Niveau de juridiction National, Suprême
Juridiction Cour de Cassation
Formation Chambre sociale
Date
Numéro 9741690
Numéro Jus Luminum J130629
Président M. Gélineau-Larrivet
Zone géographique fr
Langue fr
Dernière mise à jour 20.10.2007

Audience publique du 30 novembre 1999 Cassation partielle

N° de pourvoi : 97-41690

Publié au bulWUS. n Président : M. Gélineau-Larrivet .

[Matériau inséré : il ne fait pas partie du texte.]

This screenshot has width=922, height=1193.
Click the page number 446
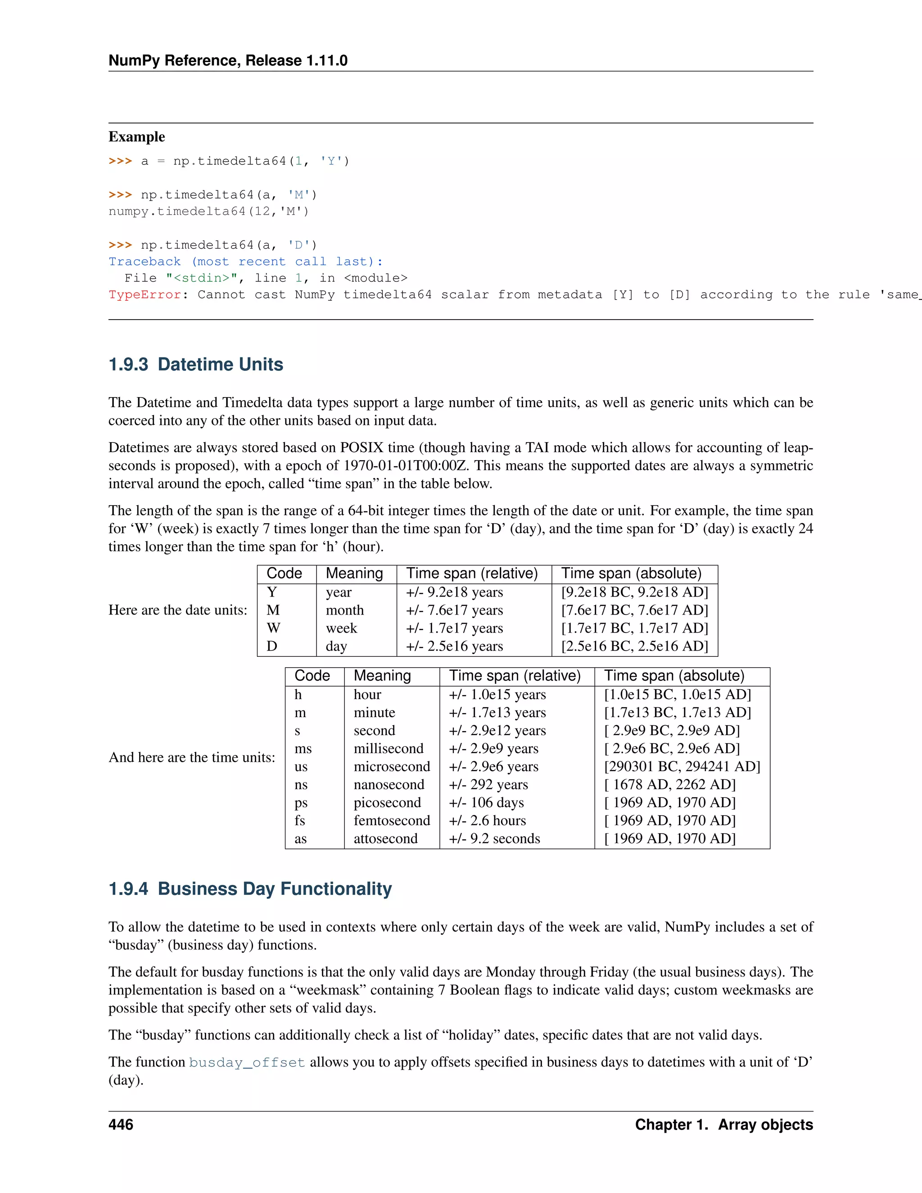coord(121,1124)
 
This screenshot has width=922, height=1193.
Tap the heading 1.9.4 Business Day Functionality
coord(250,889)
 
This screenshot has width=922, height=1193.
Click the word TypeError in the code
coord(145,295)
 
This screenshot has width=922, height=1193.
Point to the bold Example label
coord(136,136)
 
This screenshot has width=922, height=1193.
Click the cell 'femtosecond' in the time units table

Rapporteur : M. Boubli. Avocat général : M. Lyon-Caen. Avocats : la SCWSZ. . , Farge et Hazan, M. Roger.

REPUBLIQUE FRANCAISE

AU NOM DU PEUPLE FRANCAIS

Attendu, selon l'arrêt attaqué, que M. Faye, salarié de la société Challenger Technologie, a été licencié sans autorisation administrative préalable, par lettre du 16 mai 1994, alors que, candidat aux élections des représentants du personnel qui ont eu lieu dans l'entreprise le 18 février 1994, il avait, lors de son licenciement, le statut de salarié protégé ;

Sur le moyen unique du pourvoi incident qui est préalable : (sans intérêt) ;

Mais sur le premier moyen du pourvoi principal : Vu l'article L. 425-1 du Code du travail ;

Attendu qu'il résulte de ce texte que le salarié protégé, licencié sans autorisation préalable, qui demande sa réintégration pendant la période de protection, a droit, au titre de la méconnaissance du statut protecteur, à la rémunération qu'il aurait perçue jusqu'à sa réintégration ;

que cette rémunération lui est également due alors que la demande de réintégration est formulée par le salarié après l'expiration de la période de protection en cours pour des raisons qui ne lui sont pas imputables ;

Attendu que la cour d'appel a condamné la société Challenger Technologie à verser à M. Faye une indemnité forfaitaire correspondant à la rémunération de la période de protection en cours s'achevant le 9 août 1994 ;

Attendu cependant que M. Faye a demandé sa réintégration le 3 avril 1995 après que la cour d'appel, par un arrêt du 9 mars 1995, réformant une ordonnance de référé du 18 juillet 1994, eut déclaré qu'il bénéficiait du statut de salarié protégé et que son licenciement était nul ;

D'où il suit qu'en statuant comme elle l'a fait, alors que le salarié demandait à être indemnisé jusqu'au 3 avril 1995, la cour d'appel a violé le texte susvisé ;

Et sur le second moyen : Vu l'article L. 425-1, les articles L. 122-8, L. 122-9 et L. 122-14-4 du Code du travail ;

Attendu que le salarié protégé licencié sans autorisation administrative de licenciement, qui n'est pas réintégré dans son emploi a droit, outre l'indemnisation pour la méconnaissance du statut protecteur, à des dommages-intérêts s'il a été licencié sans cause réelle et sérieuse et à des indemnités de rupture s'il n'a pas commis de faute grave ;

Attendu que pour débouter M. Faye de ses demandes de dommages-intérêts pour licenciement sans cause réelle et sérieuse et d'indemnités de rupture, l'arrêt attaqué se borne à relever que les parties sont en désaccord sur les circonstances de cette non-réintégration et que ce salarié ne peut donc invoquer le non-respect éventuel par l'employeur de son obligation de réintégration ;

Attendu cependant qu'il appartient à l'employeur, qui estime que c'est le salarié qui a refusé d'être réintégré dans son emploi bien qu'il l'ait demandé, de l'établir ;

qu'à défaut, le salarié est fondé à se prévaloir des conséquences du licenciement prononcé en méconnaissance du statut protecteur et qu'il appartient alors au juge du fond de statuer sur les demandes de l'intéressé en dommages-intérêts pour absence de cause réelle et sérieuse et relatives aux indemnités de rupture ;

d'où il suit qu'en statuant comme elle l'a fait, la cour d'appel a violé les textes susvisés ;

PAR CES MOTIFS : CASSE ET ANNULE, mais seulement en ce que l'arrêt a limité le montant de l'indemnité revenant à M. Faye au titre du statut protecteur et en ce qu'il a rejeté sa demande de dommages-intérêts pour licenciement sans cause réelle et sérieuse, et d'indemnité de rupture, l'arrêt rendu le 17 février 1997, entre les parties, par la cour d'appel de Paris ;

remet, en conséquence, quant à ce, la cause et les parties dans l'état où elles se trouvaient avant ledit arrêt et, pour être fait droit, les renvoie devant la cour d'appel de Versailles.